IHRE AUFGABEN
1. Übertragen Sie den Satz „Heuer kommt Bewegung in die jährliche Debatte um einen späteren Unterrichtsbeginn.“ aus dem Text zum Schulbeginn ins Englische.
2. Zu welcher Uhrzeit beginnt laut dem Text zum Schulbeginn heute der Unterricht für 460.000 Kinder?
3. Fahren Sie mit dem Text zum Schulbeginn im Anschluss an dessen letzten Satz fort.

___ ÜBUNGSTEXT

Heuer kommt Bewegung in die jährliche Debatte um einen späteren Unterrichtsbeginn.
Für 460.000 Kinder startet heute wieder die Schule – und zwar pünktlich um 8 Uhr in der Früh. Wenn es nach SP-Bildungsministerin Gabriele Heinisch-Hosek geht, soll das bald der Vergangenheit angehören und Schulen künftig selbst über den Unterrichtsbeginn entscheiden dürfen. „Mehr Flexibilität zum Schulbeginn am Morgen kann durch mehr Schulautonomie erreicht werden“, sagt Heinisch gegenüber ÖSTERREICH. Sie reagiert damit auf die Forderung der deutschen Familienministerin Kristina Schröder, die Schule künftig erst um 9 Uhr starten zu lassen.

______
___ INHALT DER EINTRÄGE

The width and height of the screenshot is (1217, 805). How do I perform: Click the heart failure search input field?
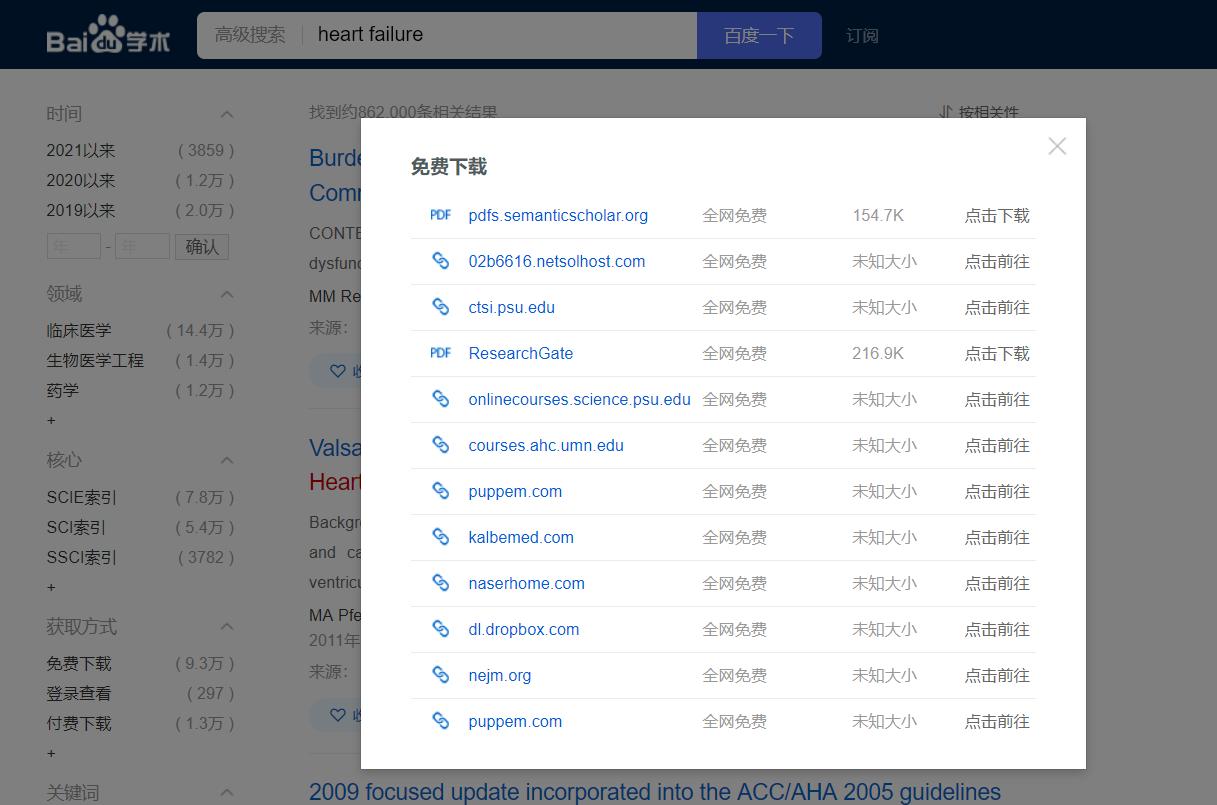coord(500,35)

______
___ INHALT DER EINTRÄGE

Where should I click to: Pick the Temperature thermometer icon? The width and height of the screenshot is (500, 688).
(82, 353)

______

LÖSUNGEN JE AUFGABE
1. This year, the annual debate about a later start to the school day is gaining momentum.

2. Pünktlich um 8 Uhr in der Früh.

3.
Auch Heinisch-Hosek kann sich das gut vorstellen: „Ein sanfter Einstieg in den Schultag erleichtert auch das Lernen“, so die Bildungsministerin. Kinder wären dadurch viel konzentrierter und leistungsfähiger.
Lehrer wollen keine Betreuung vorm Unterricht
„Mag sein“, antwortet nun Lehrergewerkschafter Paul Kimberger. Doch: „Die Arbeitswelt ist dafür nicht ausgelegt. Die meisten Eltern müssen um sieben Uhr das Haus verlassen.“ So lange sich dieser gesellschaftliche Rhythmus nicht umstelle, ist ein späterer Schulbeginn für ihn nicht denkbar. Auch den Plan, Schulstandorten die Entscheidung zu überlassen, lehnt Kimberger ab: Es müssten sogenannte „Frühstücksklassen“ eingeführt werden, in denen Schüler vor Unterrichtsbeginn betreut werden. „Für ordentliches Frühstück zu sorgen, ist Aufgabe der Eltern. Es wird ohnehin schon immer mehr an Lehrer delegiert“, kritisiert er.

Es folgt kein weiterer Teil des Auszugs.